Business CMA Flashcards
If there’s an outside investor in your client’s limited company, what can you do to protect your client?
- Loan (with a higher interest than a bank would give) + preference shares.
Adv. for your client:
Can pay preference shares when they want and at the same time hold all the ordinary shares. So, outsiders wont have voting rights.
Disadv. for your client:
Frank and Mary might want some security for the loan + your clients might not receive dividend payments for a long time as it’s going to the investors’ preference shares.
Adv. for the investors:
Don’t have to wait until dividend it paid.
Disadv .for the investors:
No voting rights + wont benefit from the direct profit of the company’s increasing success.
- Loan + ordinary shares + preference shares.
As long as the investors hold less than 25% of the ordinary shares between them - as it would remove the investors’ powers to block special resolutions (75%).
But, it’s unlikely the investors will accept this as they firstly want their investment to grow with the success of the company, and, since they said they don’t wanna be involved with the day-to-day running of the company (as directors), they will surely want a say as shareholders.

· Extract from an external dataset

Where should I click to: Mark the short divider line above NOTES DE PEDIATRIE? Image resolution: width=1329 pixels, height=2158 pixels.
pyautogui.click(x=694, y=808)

If an outside investor is investing in your client’s limited company, how can you stop them from removing them as director?
Legal background:
- Shareholders can remove directors by ordinary res.

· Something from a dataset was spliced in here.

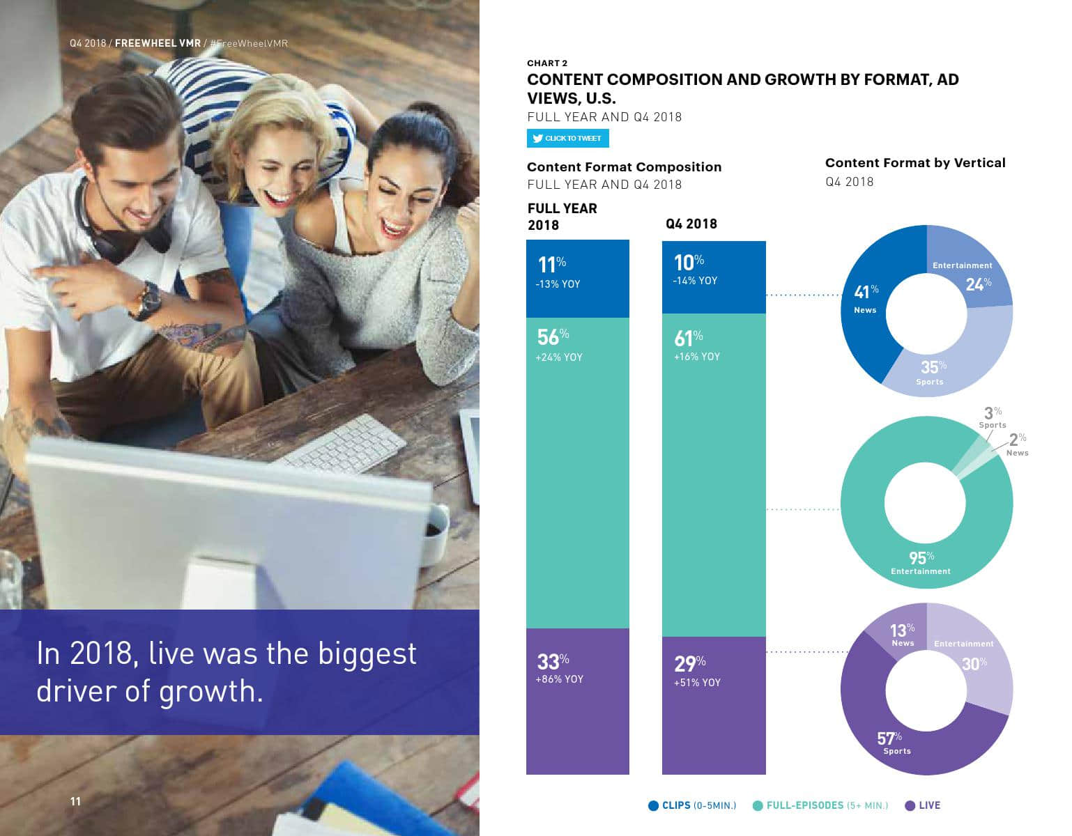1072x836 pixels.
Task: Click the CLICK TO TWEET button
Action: coord(567,139)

- Shareholder meeting can be called if they have more than 5% of the voting rights.
- Although it’s usually one vote per shareholder, if they have more than 10% of ordinary shares, they can call a poll vote.
How to mitigate it:
- Enter shareholder agreement to say they cant remove or appoint other directors.
- In the company’s Articles, add a Bushell v Faith clause, which gives extra weight on the voting rights of the director they’re tryna remove.
- Provide for a fixed term in your clients service contracts, so if they were terminated early the company would have to pay them damages.